More anon, when I've time to read about, about the likes of 'Goughie',
a victim of politics from what I've heard.

Mike
BobFish
Read something last night and have to correct something I wrote yesterday, I was wrong where I said that Rawlinson "died in disgrace" as he was awarded various honours/cash etc alongside most of the other Generals, with the exception of Gough.....however Gough was given honours around 1936 or so, as a belated apology for his sacking.

Also read that Gough's reputation finally went up the spout during Passchendaele, as he was not heavily involved in the First Day Of The Somme.....on July 1st 1916 he was commander of the Reserve Army - the Cavalry, but didn't hold an Army Commander's rank.
Kiwiwriter
QUOTE(MikeMaloney @ Jul 21 2004, 05:51 AM)
3.  With reference to Neville & the East Surreys, this wasn't some stupid bit
    of play-acting but a carefully thought out effort to take a dangerous
    section of German line. Neville had been brooding on the problem of
    how to get across an open part of no mans land, fortified by only a
    rum ration. He therefore went & bought 4 footballs for each company,
    explaining that by giving the men something unusual to focus on,
  they wouldn't be put off by the maching gun barrage ahead.

4.  The result? 2 of the balls were later found in the German trenches.
  200 of the battalion were casualities, but the 400 or so others weren't
  and had acheived their objectives. Neville himself had been killed,
  as he probably knew he would be, given his distinctive uniform &
  leading the kick-off. It's not the sort of thing that could have happened
  after 1 July, but given the context of the psychology of the troops
  in the run up, is understandable for that day.

  I think that Neville & the East Surrey pals deserve better credit than the
  distortions subsequently used by propagandists on both sides.

Well, that revises my view of Neville's stunt with the soccer balls, but it still seems pretty bizarre to me.

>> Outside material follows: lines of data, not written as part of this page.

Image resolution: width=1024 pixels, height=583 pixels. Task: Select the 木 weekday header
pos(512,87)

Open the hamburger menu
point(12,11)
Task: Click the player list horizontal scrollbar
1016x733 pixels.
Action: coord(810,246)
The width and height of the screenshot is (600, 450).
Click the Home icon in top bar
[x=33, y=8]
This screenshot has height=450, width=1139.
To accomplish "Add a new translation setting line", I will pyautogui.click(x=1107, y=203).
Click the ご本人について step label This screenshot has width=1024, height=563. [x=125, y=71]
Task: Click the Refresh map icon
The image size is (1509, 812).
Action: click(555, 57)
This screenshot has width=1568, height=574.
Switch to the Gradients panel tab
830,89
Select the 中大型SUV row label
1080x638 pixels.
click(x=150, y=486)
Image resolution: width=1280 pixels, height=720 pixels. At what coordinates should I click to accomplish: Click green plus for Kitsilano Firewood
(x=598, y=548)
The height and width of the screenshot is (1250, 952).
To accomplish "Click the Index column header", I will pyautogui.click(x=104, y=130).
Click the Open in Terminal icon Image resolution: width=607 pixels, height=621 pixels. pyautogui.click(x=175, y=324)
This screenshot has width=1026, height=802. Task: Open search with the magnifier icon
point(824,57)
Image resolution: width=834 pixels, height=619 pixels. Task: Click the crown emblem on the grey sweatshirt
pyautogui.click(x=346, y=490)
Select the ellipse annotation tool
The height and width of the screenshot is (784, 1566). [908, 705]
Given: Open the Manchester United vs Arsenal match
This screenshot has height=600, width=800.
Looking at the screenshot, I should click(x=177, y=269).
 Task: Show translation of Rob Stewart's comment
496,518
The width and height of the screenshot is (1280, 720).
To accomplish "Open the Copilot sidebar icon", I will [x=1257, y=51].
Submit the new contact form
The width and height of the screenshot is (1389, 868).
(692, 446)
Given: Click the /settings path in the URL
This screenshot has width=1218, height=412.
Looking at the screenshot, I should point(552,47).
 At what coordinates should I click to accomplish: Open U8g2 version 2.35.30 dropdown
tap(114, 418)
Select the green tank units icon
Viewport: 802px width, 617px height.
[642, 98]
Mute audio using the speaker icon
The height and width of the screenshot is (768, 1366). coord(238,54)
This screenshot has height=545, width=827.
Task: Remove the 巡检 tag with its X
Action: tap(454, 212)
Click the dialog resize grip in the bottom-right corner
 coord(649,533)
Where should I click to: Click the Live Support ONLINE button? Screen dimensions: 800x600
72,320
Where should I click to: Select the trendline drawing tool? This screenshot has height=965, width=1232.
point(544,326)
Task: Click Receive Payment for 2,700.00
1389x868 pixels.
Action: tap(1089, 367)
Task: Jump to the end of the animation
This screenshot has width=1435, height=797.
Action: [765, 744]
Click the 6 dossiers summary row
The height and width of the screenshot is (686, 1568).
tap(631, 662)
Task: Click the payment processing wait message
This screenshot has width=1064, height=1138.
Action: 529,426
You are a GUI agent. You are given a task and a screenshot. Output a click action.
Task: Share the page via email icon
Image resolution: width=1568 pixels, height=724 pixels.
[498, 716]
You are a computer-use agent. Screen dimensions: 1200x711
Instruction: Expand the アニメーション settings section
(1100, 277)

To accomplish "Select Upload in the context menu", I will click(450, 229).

I have to remember that the psychology of that time was very different from today. Neville was obviously one of those officers the British Army desperately needed two and 20 years later...who showed contempt for danger and could inspire his men.
BobFish
QUOTE(Kiwiwriter @ Jul 21 2004, 11:46 AM)
Neville was obviously one of those officers the British Army desperately needed two and 20 years later...who showed contempt for danger and could inspire his men.

Well, for starters, I don't think the British Army was short of such officers in WW2. But secondly, why would any Officer in WW2 wish to inspire his men by taking inspiration from a man who'd been killed?

The Generation born in the shadow of The Great War became the Privates and junior Officers of WW2, and the memory of The Lost Generation (especially those who's Dad's fought and died in) is quite a thing to have hanging over you when you march off to another War with Germany.

I don't think the British Army lacked good junior Officers in 1918, or in WW2. Remember all the Allied victories in 1918, after the German Offensive? The BEF had come a long way by August 1918, with combined armed attacks carried out with skill.

The March Offensive (March 21st 1918) is another matter.....some have mentioned the BEF 'broke down' psychologically, but there are a lot of factors that helped the German attack.....the Fog (read any veteran account of that day, they all mention thick fog and how they had no idea what was going on)......the attack methods, relying on infiltration rather than direct assault.....the Allied unpreparedness - remember Haig's doctrine was to attack, not defend, which is why not much attention was paid to constructing fortifications equal to the Hindenberg line. Also it was the first large German offensive against the BEF since the 2nd Battle of Ypres, in 1915, which may also help explain how it succeeded so well.

But ultimately, the German March Offensive can be compared to the Ardennes Offensive of WW2 - it pushed the Allies back, but helped cripple the German Army and paved the way for a final victory.